Monday, June 19, 2012, 4:15pm GMT, on board Royal Air Maroc Flight AT800, Casablanca to London.

In this moment, I feel every emotion.  On my flight back from my last continent, two weeks from going home; a chapter of my life is truly closing and a new one opening.  After this so much will be different. I am different.  I even see my mom in a new, and I think healthy way.  I see myself in a new way.  I am proud of my life from 17, when I feel like this chapter started, to (soon to be) 34 when it is ending and a new one beginning.  One where I have bathed in the water and fire of trial and redemption, of getting everything I ever wanted and then figuring out whats truly important; figuring out what life is made of, and what I am made of.  I am scared and happy and in my heart, still.  I feel like I am living in the space between heart beats.  Before the storm finds me again.  I have made every continent,  I have lived abroad, and in the next chapter I will finally have an advanced degree and hopefully a husband!

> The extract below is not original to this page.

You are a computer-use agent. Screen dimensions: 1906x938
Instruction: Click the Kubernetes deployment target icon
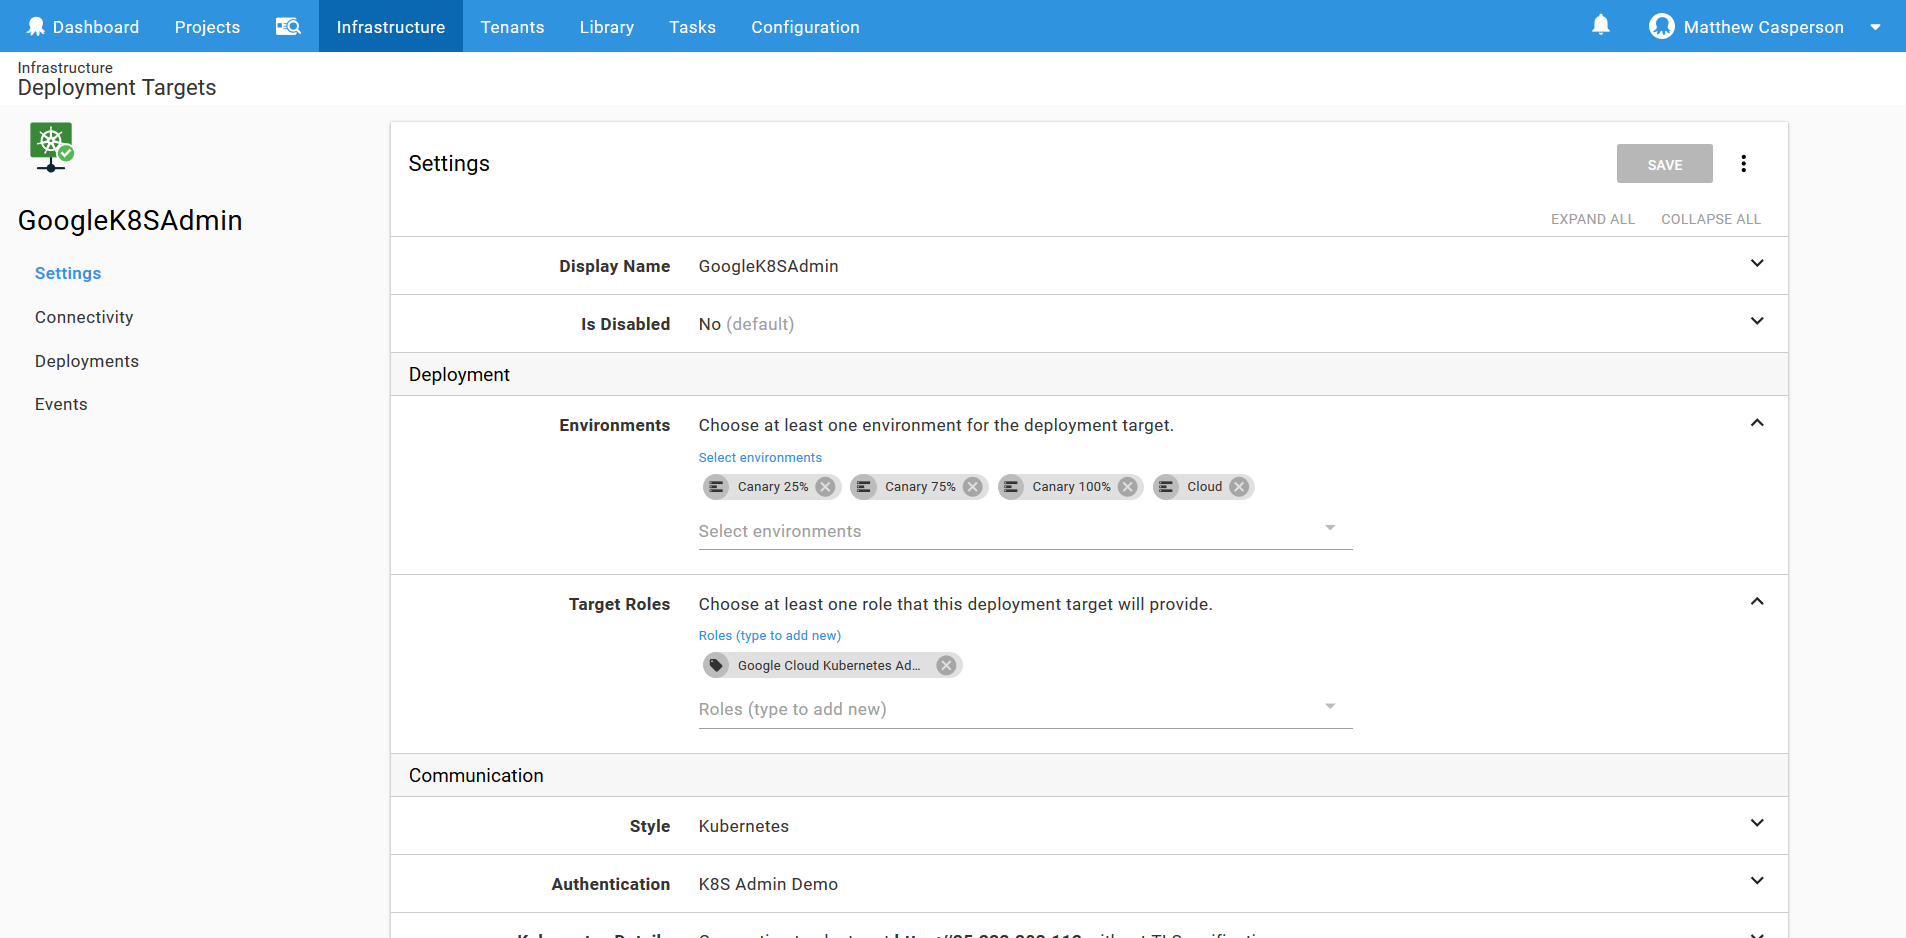(x=51, y=147)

In some ways I am anxious to get home.  Well actually for the first time since January I really want to go home, and stay there.  I’ll miss England for sure (although not this pants summer).  But more than anything, I miss my friends.  This trip to Morocco reminded me how much.  It reminded me of India and the difference was great company (And a large man didn’t hurt with the harassment I’m sure).  And for the first time I’ve accepted myself as an extrovert.  I can’t do my entire life alone.  I don’t mind being alone, but I love my full life at home.  Friends who know me and love me anyways, who are my true sisters .  Sorors who fulfill the extrovert part of me, who make me laugh and give me purpose.  A great family who even though they aren’t as much like me as I once thought are still awesome; and we laugh like crazy people.  I think what I’ve missed the most about my life full of people is the laughing.  The gut wrenching, stomach ache, sore muscle making laugh.  I can’t wait to get home and laugh till I cry.  I missed you all very much.  And while I wouldn’t trade these past six months for anything, trust that I’ll never leave you again.